• Challenge: Swap "Instruction" for "Command" everywhere it occurs in the records below, and leave all other text unchanged.
### Records provided
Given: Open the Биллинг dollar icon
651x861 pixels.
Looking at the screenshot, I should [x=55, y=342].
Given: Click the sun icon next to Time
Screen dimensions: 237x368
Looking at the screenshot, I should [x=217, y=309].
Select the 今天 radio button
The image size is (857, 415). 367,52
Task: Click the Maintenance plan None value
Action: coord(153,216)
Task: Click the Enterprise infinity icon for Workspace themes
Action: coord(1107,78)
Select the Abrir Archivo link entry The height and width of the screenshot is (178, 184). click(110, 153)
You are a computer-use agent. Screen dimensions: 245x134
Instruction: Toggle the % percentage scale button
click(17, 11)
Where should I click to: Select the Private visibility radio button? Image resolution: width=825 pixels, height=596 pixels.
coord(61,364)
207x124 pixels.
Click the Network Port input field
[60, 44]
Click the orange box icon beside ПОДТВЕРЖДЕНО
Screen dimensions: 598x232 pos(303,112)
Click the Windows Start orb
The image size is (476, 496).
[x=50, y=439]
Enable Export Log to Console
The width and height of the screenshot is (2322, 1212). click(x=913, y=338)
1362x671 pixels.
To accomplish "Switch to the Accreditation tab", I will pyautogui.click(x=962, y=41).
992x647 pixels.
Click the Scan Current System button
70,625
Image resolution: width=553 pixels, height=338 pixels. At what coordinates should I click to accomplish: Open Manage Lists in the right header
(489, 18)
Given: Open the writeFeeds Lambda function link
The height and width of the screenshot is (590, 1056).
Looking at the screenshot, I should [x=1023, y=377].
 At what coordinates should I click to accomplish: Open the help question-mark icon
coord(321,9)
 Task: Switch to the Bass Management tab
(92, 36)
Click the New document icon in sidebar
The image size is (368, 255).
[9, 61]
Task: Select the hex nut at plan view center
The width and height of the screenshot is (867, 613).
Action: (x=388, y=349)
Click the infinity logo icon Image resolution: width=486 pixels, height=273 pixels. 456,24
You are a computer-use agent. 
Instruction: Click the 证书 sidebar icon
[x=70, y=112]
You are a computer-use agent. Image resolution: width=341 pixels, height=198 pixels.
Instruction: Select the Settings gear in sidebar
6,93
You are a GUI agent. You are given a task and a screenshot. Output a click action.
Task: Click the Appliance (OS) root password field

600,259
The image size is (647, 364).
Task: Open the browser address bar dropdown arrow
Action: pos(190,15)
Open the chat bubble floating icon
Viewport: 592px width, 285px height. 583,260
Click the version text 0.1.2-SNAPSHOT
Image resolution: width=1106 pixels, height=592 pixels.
######
• Written answer:
Given: Open the Биллинг dollar icon
651x861 pixels.
Looking at the screenshot, I should [x=55, y=342].
Given: Click the sun icon next to Time
Screen dimensions: 237x368
Looking at the screenshot, I should [x=217, y=309].
Select the 今天 radio button
The image size is (857, 415). 367,52
Task: Click the Maintenance plan None value
Action: coord(153,216)
Task: Click the Enterprise infinity icon for Workspace themes
Action: coord(1107,78)
Select the Abrir Archivo link entry The height and width of the screenshot is (178, 184). click(110, 153)
You are a computer-use agent. Screen dimensions: 245x134
Command: Toggle the % percentage scale button
click(17, 11)
Where should I click to: Select the Private visibility radio button? Image resolution: width=825 pixels, height=596 pixels.
coord(61,364)
207x124 pixels.
Click the Network Port input field
[60, 44]
Click the orange box icon beside ПОДТВЕРЖДЕНО
Screen dimensions: 598x232 pos(303,112)
Click the Windows Start orb
The image size is (476, 496).
[x=50, y=439]
Enable Export Log to Console
The width and height of the screenshot is (2322, 1212). click(x=913, y=338)
1362x671 pixels.
To accomplish "Switch to the Accreditation tab", I will pyautogui.click(x=962, y=41).
992x647 pixels.
Click the Scan Current System button
70,625
Image resolution: width=553 pixels, height=338 pixels. At what coordinates should I click to accomplish: Open Manage Lists in the right header
(489, 18)
Given: Open the writeFeeds Lambda function link
The height and width of the screenshot is (590, 1056).
Looking at the screenshot, I should [x=1023, y=377].
 At what coordinates should I click to accomplish: Open the help question-mark icon
coord(321,9)
 Task: Switch to the Bass Management tab
(92, 36)
Click the New document icon in sidebar
The image size is (368, 255).
[9, 61]
Task: Select the hex nut at plan view center
The width and height of the screenshot is (867, 613).
Action: (x=388, y=349)
Click the infinity logo icon Image resolution: width=486 pixels, height=273 pixels. 456,24
You are a computer-use agent. 
Command: Click the 证书 sidebar icon
[x=70, y=112]
You are a computer-use agent. Image resolution: width=341 pixels, height=198 pixels.
Command: Select the Settings gear in sidebar
6,93
You are a GUI agent. You are given a task and a screenshot. Output a click action.
Task: Click the Appliance (OS) root password field

600,259
The image size is (647, 364).
Task: Open the browser address bar dropdown arrow
Action: pos(190,15)
Open the chat bubble floating icon
Viewport: 592px width, 285px height. 583,260
Click the version text 0.1.2-SNAPSHOT
Image resolution: width=1106 pixels, height=592 pixels.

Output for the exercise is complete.